The input:
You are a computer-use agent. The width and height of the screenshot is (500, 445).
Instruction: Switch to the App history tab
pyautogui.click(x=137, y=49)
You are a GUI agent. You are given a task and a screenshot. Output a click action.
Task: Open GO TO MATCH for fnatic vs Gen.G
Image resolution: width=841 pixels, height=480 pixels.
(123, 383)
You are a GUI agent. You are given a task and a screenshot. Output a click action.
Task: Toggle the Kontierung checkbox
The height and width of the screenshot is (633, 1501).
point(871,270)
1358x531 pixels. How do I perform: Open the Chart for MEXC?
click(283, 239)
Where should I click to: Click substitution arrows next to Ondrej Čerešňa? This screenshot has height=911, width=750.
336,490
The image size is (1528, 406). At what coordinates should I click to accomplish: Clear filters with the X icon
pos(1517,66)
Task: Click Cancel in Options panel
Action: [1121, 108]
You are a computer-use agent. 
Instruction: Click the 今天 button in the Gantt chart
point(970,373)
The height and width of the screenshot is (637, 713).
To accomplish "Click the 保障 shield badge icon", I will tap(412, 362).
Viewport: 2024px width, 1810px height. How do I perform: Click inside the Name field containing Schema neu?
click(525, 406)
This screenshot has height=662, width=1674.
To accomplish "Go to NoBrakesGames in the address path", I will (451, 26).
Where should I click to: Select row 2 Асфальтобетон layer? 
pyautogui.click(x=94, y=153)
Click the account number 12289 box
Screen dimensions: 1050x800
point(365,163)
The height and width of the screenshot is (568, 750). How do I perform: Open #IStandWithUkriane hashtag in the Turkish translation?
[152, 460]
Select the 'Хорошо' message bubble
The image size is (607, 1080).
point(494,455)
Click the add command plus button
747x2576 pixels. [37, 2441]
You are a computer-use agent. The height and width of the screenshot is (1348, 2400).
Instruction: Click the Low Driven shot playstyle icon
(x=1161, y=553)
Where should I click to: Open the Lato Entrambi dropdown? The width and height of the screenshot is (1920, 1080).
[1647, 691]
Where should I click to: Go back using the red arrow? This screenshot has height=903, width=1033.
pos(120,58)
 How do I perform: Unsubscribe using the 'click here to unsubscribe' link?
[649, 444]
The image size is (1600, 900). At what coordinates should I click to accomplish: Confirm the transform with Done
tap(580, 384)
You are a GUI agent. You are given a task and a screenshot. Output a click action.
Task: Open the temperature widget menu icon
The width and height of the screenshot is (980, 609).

Directions: Show each line of the records above that contains the word "should".

The reply:
Where should I click to: Click substitution arrows next to Ondrej Čerešňa? This screenshot has height=911, width=750.
The image size is (1528, 406). At what coordinates should I click to accomplish: Clear filters with the X icon
Where should I click to: Select row 2 Асфальтобетон layer? 
Where should I click to: Open the Lato Entrambi dropdown? The width and height of the screenshot is (1920, 1080).
Where should I click to: Go back using the red arrow? This screenshot has height=903, width=1033.
The image size is (1600, 900). At what coordinates should I click to accomplish: Confirm the transform with Done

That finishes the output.